While significant advances in surgical treatments for stone disease have been made over the last 50 years, there has been little forward progress in the development of medical and preventative treatments for stones. Many questions regarding how stone are formed, whether and how they are inherited, and what the risk factors for forming a stone are either unanswered or poorly understood. The proposed educational program for this program center would bring together a community of researchers from both within and outside of urology to create a cross-disciplinary dialogue on improving our understanding of urinary stone disease.
UCSF and the Buck Institute for Research on Aging are uniquely positioned to develop a research center focused on answering many of these questions regarding the fundamental disease processes underlying stone formation and develop new medical treatments for stone disease. These two institutions, leaders in the field of stone disease, diet, aging, and metabolism hold the potential for bringing a multidisciplinary approach to the field of stone disease that can link the realms of basic science and clinical work to accomplish our mission. Such a center would not only represent a novel means of understanding and treating disease, it would represent the first such center in California and one of the few such centers in the United States.

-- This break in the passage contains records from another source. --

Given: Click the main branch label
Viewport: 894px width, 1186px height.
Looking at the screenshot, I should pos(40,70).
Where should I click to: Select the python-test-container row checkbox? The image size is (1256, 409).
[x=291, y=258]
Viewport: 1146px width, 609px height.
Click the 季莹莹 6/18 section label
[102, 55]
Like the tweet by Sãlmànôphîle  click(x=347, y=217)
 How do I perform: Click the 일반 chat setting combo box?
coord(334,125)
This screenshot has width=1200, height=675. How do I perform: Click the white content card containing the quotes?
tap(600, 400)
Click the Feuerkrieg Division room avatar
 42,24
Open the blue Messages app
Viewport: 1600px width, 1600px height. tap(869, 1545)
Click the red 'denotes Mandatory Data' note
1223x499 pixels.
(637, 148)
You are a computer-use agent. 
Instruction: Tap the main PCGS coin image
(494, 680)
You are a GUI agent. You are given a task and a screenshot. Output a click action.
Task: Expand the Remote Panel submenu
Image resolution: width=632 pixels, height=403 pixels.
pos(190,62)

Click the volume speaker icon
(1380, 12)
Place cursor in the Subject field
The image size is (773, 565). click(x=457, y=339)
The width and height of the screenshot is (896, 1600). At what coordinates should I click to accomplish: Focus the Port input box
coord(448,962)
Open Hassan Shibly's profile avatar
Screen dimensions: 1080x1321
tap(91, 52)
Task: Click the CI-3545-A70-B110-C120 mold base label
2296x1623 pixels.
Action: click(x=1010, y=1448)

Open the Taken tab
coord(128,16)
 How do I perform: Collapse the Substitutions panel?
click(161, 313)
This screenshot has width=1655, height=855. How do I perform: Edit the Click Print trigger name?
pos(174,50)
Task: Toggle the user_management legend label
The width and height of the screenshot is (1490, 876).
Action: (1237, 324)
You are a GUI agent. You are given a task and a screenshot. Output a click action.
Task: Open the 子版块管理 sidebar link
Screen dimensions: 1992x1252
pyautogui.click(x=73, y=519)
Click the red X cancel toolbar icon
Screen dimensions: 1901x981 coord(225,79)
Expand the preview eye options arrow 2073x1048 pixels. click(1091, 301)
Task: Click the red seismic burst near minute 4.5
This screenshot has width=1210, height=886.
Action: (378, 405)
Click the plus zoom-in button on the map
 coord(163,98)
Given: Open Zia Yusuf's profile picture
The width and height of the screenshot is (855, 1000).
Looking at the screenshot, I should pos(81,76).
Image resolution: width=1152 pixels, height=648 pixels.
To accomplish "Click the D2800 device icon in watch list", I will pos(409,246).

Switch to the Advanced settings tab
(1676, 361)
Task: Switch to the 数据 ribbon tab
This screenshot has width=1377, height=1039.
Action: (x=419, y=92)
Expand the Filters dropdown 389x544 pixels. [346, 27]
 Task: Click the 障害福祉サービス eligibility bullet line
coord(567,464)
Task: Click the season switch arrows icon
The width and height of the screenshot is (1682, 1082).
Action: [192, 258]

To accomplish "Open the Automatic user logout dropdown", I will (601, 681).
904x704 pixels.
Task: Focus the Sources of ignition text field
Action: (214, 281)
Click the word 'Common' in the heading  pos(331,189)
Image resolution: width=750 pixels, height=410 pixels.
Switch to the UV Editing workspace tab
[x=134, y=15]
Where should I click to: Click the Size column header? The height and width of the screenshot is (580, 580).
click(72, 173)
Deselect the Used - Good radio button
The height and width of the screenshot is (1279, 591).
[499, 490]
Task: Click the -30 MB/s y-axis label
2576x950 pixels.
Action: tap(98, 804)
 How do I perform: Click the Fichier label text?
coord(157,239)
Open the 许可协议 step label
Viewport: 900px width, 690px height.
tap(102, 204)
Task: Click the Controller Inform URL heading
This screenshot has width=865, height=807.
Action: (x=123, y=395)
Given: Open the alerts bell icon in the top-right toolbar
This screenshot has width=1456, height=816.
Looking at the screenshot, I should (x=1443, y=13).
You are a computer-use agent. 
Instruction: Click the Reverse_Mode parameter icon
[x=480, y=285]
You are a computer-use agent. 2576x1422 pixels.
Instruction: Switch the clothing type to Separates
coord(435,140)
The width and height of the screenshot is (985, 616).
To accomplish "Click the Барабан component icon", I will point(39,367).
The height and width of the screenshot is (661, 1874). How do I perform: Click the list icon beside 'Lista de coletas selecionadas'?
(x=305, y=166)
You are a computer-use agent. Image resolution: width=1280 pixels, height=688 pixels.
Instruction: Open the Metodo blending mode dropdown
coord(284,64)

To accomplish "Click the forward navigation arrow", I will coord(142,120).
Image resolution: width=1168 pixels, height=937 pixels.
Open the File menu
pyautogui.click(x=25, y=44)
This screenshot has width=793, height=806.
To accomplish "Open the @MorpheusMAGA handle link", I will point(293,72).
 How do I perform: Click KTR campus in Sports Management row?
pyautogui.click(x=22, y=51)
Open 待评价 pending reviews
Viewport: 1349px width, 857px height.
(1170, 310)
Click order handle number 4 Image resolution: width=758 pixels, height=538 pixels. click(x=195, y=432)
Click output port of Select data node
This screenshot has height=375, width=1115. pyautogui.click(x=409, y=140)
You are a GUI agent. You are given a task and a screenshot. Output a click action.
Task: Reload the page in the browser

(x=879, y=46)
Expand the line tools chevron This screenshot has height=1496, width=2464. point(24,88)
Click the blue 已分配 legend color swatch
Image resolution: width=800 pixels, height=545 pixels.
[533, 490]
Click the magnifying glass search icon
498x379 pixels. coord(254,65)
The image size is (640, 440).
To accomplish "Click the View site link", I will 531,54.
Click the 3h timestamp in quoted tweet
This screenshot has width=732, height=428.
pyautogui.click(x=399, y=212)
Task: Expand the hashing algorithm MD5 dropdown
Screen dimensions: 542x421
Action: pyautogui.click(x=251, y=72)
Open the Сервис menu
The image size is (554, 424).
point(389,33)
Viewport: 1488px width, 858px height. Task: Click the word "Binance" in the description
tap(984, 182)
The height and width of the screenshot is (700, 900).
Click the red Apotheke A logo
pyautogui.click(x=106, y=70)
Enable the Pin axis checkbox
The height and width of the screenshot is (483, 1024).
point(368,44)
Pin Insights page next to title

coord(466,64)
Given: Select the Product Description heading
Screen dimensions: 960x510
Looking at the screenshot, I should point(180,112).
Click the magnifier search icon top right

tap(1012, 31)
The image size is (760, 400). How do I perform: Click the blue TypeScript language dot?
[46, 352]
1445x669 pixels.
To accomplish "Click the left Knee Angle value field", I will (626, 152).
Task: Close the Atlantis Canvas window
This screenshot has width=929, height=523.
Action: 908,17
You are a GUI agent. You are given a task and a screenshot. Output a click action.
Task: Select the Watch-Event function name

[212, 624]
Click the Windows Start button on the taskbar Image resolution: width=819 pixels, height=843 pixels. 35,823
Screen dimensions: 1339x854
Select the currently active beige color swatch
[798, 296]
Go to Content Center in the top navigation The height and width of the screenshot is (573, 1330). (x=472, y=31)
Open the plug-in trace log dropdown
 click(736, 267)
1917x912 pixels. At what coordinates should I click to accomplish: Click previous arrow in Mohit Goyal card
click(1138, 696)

The pathophysiologic mechanisms underlying stone formation have been implicated in calcium and protein metabolism, inflammation, and genetics, processes that link diseases across multiple fields, including aging, cardiovascular disease, bone health, bone fracture, and obesity. In developing an environment designed to foster advances in stone research and treatment on an epidemiologic, genetic, basic science, clinical, and educational front, our vision is that this multidisciplinary approach to understanding and treating stone disease embodied in a single center will revolutionize the way we think about stone disease and ultimately direct appropriate prophylactic measures and as needed treat patients.